Source data:

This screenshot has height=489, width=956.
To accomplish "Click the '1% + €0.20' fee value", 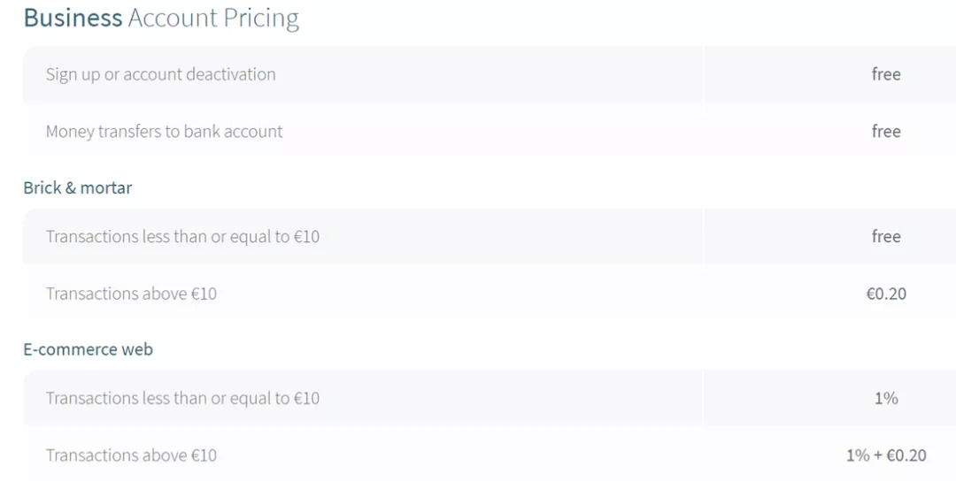I will [x=885, y=455].
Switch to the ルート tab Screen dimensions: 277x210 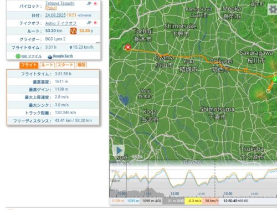click(47, 65)
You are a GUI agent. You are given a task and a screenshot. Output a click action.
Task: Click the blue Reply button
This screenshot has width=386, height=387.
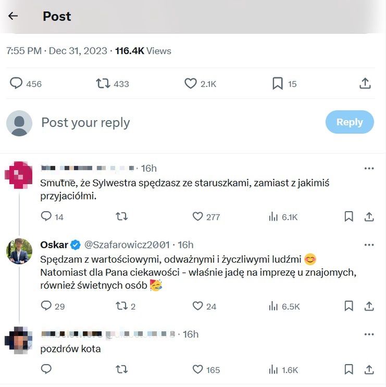[350, 122]
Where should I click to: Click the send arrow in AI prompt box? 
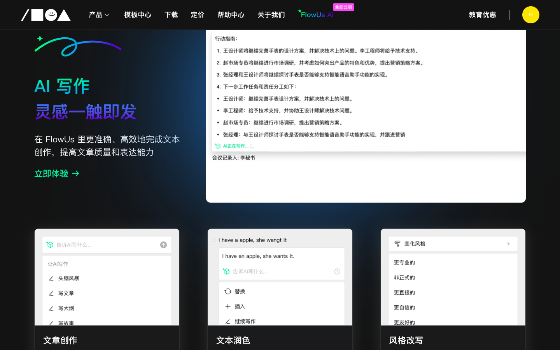(163, 245)
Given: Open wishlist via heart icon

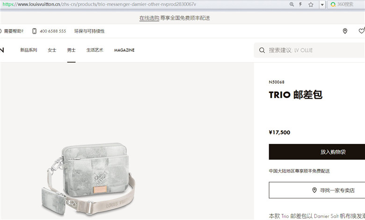Looking at the screenshot, I should (x=362, y=31).
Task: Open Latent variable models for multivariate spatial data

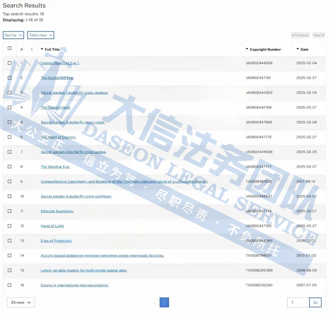Action: (84, 270)
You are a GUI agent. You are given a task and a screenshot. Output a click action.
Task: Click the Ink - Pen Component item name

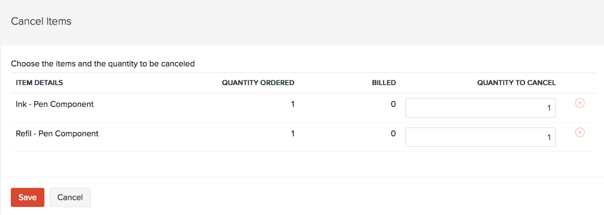55,104
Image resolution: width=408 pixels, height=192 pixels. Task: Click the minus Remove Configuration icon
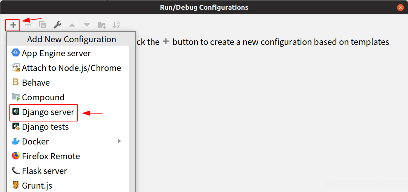click(x=28, y=25)
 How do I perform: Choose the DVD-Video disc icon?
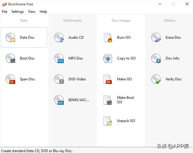59,79
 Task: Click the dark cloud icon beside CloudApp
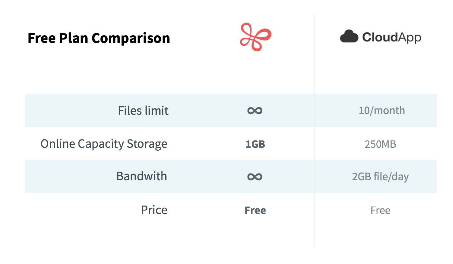tap(349, 36)
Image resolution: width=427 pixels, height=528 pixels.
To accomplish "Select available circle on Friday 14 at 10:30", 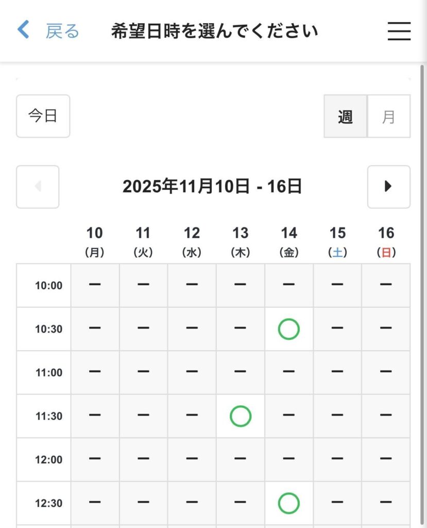I will coord(289,329).
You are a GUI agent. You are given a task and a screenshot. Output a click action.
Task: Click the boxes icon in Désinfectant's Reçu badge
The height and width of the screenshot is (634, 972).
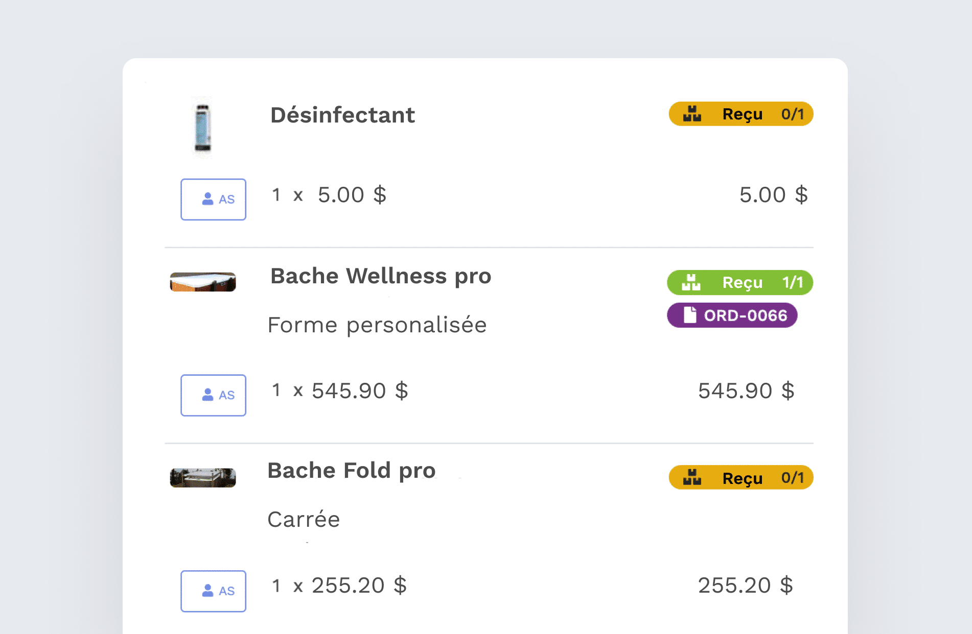click(x=692, y=114)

Exercise directions: What you return should be the exact lines from the one containing "The height and" through the end of the listing above, both included, minus any pictures.

Solution to this task:
The height and width of the screenshot is (634, 972).
click(x=692, y=114)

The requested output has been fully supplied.